Presse
22.02.2018 | Ruppiner Anzeiger 22.2.2018 / Christian Schönberg
Ausschuss bestätigt einstimmig alle eingereichten Vorschläge für die Wahl zum Landrat am 22. April
Ostprignitz-Ruppin. So schnell vergeht die Zeit: Die Bundestagswahl ist jetzt schon fünf Monate her. In Kürze werden den Ostprignitz-Ruppiner
Wahlberechtigen erneut Benachrichtigungen über einen Urnengang ins Haus flattern. Am 22. April wird der Landrat neu gewählt. Nach der Sitzung des Kreiswahlausschusses am Dienstagabend können die Stimmzettel auch gedruckt werden. Das Gremium gab grünes Licht für alle fünf eingebrachten Wahlvorschläge.
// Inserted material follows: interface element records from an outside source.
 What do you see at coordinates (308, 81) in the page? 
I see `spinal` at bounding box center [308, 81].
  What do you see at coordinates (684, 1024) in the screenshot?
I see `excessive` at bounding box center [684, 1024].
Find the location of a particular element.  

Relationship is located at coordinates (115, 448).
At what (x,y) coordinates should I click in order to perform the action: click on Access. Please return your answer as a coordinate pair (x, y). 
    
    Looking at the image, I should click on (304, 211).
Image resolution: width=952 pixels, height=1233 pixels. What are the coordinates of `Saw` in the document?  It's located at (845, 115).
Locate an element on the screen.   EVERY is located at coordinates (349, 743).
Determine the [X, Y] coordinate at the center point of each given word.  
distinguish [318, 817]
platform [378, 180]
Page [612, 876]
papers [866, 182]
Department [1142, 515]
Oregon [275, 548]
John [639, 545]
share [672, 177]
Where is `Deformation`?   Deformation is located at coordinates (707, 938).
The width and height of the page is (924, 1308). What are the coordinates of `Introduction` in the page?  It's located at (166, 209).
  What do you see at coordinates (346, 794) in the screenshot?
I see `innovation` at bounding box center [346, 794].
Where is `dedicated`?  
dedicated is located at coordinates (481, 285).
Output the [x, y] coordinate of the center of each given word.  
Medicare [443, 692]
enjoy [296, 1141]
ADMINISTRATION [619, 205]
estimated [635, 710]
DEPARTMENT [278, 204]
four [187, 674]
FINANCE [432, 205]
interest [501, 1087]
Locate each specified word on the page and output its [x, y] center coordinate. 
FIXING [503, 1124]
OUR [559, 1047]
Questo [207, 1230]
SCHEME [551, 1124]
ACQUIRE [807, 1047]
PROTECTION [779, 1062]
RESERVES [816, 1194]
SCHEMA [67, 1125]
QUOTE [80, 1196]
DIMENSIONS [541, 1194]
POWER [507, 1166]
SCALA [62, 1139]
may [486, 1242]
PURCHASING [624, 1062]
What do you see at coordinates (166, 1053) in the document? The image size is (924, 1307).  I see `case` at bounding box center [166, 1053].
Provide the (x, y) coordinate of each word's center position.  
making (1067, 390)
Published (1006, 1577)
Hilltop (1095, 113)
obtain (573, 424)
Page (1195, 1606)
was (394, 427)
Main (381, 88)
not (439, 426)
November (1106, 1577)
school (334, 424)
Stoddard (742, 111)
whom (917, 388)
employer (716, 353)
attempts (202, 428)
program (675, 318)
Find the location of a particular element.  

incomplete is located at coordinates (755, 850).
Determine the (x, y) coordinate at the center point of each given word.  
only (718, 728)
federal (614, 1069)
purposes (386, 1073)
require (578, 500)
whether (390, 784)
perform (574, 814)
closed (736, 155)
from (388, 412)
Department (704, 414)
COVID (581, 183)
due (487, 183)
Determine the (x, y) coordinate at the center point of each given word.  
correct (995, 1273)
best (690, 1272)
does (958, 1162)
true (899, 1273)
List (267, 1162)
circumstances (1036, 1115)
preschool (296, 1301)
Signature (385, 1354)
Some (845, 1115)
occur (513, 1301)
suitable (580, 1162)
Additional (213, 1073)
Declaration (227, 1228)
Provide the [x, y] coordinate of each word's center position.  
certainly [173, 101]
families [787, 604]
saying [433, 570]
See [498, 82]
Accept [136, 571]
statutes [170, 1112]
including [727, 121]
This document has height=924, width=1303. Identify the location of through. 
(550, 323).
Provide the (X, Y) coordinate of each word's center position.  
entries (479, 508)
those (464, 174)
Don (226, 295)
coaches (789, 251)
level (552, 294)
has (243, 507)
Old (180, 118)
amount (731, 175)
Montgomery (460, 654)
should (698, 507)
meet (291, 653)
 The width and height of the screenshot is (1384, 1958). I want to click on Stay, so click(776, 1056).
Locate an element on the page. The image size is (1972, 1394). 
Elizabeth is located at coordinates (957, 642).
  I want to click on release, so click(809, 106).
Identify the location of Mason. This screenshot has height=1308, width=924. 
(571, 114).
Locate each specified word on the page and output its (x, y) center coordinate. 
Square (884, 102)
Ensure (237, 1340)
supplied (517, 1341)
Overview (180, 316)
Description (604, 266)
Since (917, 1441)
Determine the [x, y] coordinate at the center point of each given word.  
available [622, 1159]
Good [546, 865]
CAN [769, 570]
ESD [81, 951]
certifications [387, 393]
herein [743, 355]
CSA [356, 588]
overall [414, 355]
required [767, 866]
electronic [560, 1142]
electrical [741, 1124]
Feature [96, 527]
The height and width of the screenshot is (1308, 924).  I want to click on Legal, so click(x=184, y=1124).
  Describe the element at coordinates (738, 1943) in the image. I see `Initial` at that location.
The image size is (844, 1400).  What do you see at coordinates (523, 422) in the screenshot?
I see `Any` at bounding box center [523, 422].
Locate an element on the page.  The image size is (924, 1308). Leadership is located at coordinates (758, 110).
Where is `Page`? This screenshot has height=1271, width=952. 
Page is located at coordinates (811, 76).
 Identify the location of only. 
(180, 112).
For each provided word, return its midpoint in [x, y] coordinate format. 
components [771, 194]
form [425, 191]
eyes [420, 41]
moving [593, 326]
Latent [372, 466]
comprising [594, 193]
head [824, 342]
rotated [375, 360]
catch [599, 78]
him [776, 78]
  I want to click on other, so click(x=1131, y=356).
Laut Kreiswahlleiter Dietmar Tripke war die Entscheidung
einstimmig gefallen. Ralf Reinhardt (SPD), Sven Deter (CDU), Christian Scherkenbach (für Linke), Hans-Georg Rieger (BVB/Freie Wähler) und Petra Hentschel (AfD) werden die Namen auf dem Wahlpapier sein – und zwar in dieser Reihenfolge. Denn die wird durch das Ergebnis der Kreistagswahlen
vom Mai 2014 bestimmt. Damals hatten die Sozialdemokraten vor der CDU und den Linken sowie der Liste BVB/Freie Wähler gelegen. Die AfD war seinerzeit nicht angetreten. Anders als bei der Bundestagswahl, an der nur Volljährige teilnehmen dürfen, sind diesesmal auch jene Jugendlichen
stimmberechtigt, die das 16. oder 17. Lebensjahr bereits vollendet haben. Damit sind mehr Menschen aufgerufen zu wählen als vor fünf Monaten. Tripke rechnet mit 85 000 Ostprignitz-Ruppinern, die bei der Landratswahl mitentscheiden dürfen. Die Zahl hat Relevanz. Nach ihr berechnet sich ein sogenanntes Quorum: Gewählt ist nur, wer einen bestimmten Anteil der Stimmen aller Wahlberechtigten erreicht. In Brandenburg ist dieses Quorum auf 15 Prozent festgelegt. Vor acht Jahren erreichte der Sieger der bislang letzten Ostprignitz-Ruppiner Landratswahl, Ralf Reinhardt, dieses Quorum nicht. Er holte 13 Prozent. Auch Oberhavel-Landrat Ludger Weskamp (SPD) hatte bei der Stichwahl im Nachbarkreis vor drei Jahren nur 12 Prozent der Ja-Stimmen aller Wähler gewonnen. In beiden Fällen musste dann der Kreistag abstimmen.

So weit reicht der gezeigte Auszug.